Why a deeply private man such as Robert chose to subject himself to the ordeal of "trial-by-guestbook-correspondent" is still something of a mystery. Perhaps it was to promote interest and sales in the fledgling newly-founded Crimson. It may have succeeded in this, although at one point it broke the band up for a short time. Perhaps it was from a sense of duty or a inner desire to explain spiritual things.

 

Either way, a sizeable crowd gathered to wait for the accident that would inevitably happen. And it did. During the remastering of the back catalogue our beloved diarist (or 'Raging Heartless Venal Leader' as he preferred to be called) was drawn to comment on his feelings towards the early Crimson albums, and especially the value of the lyrics.

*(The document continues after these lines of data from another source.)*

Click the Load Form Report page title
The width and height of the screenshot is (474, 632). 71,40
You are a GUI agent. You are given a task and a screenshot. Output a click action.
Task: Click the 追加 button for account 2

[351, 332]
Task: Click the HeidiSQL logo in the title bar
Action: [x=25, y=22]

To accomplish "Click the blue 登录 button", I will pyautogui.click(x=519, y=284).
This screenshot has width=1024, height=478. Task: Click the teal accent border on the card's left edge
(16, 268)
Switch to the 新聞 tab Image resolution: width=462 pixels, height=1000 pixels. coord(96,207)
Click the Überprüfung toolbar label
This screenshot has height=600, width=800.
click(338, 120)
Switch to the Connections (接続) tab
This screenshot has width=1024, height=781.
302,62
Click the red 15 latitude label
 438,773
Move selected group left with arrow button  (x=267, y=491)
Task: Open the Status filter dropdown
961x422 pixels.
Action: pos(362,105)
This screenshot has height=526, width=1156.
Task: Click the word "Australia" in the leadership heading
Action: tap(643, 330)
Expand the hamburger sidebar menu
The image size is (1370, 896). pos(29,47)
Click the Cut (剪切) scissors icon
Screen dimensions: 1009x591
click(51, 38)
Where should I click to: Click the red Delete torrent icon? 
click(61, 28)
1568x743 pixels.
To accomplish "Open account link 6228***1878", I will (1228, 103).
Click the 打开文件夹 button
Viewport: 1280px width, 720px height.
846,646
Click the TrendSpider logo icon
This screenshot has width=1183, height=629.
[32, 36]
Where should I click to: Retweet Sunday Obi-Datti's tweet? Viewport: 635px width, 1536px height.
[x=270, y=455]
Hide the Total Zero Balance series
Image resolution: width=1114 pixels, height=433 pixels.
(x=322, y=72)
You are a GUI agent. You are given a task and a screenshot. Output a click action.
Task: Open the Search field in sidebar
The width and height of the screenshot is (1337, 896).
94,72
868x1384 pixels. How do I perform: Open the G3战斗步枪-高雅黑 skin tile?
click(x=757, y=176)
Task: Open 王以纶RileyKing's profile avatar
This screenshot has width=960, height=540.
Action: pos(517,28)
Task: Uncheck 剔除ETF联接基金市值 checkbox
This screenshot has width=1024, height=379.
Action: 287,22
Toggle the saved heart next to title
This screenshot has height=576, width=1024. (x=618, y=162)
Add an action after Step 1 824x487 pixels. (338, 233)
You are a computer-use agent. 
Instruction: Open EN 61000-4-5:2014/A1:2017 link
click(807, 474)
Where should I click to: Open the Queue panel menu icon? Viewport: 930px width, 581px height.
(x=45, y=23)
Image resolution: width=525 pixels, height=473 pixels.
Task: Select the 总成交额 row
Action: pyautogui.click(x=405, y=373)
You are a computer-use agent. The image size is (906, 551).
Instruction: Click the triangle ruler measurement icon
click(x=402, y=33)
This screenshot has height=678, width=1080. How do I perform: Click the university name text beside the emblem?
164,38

Inevitably, the value of the lyricist was put under the microscope.

 

This is a dilemma worthy of a McLuhan aphorism. A private diary - more suited to the discrete eyes of a future biographer, was published for all to see. Had it appeared in the paper-printed music press it would have been seen and forgotten. Yesterday's bile is tomorrow's lining for the cat-litter tray. But pressing 'Send' confined it to immortality on computer servers across the world. And Google's unerring ability to find the lost sheep means that it will remain - unbiodegradable, like a plastic bottle washed up on a tropical beach.

 

What of the 'bite-back'? A rant of classical proportions, preserved like a Jurassic fly in amber. It too, has no "degrade by" date. This is an object lesson for those who choose to use public media for essentially private business.

 

"Heigh-ho and the wind and the rain". Best thing to do is not to take things too seriously, and file under 'For Amusement Only'. There are those who think it was "Ezra Pound and T. S. Eliot fighting in the captain's tower" because they had spent too long staring out on Desolation Row. Me, well I think that they were "so much older then, they're younger than that now".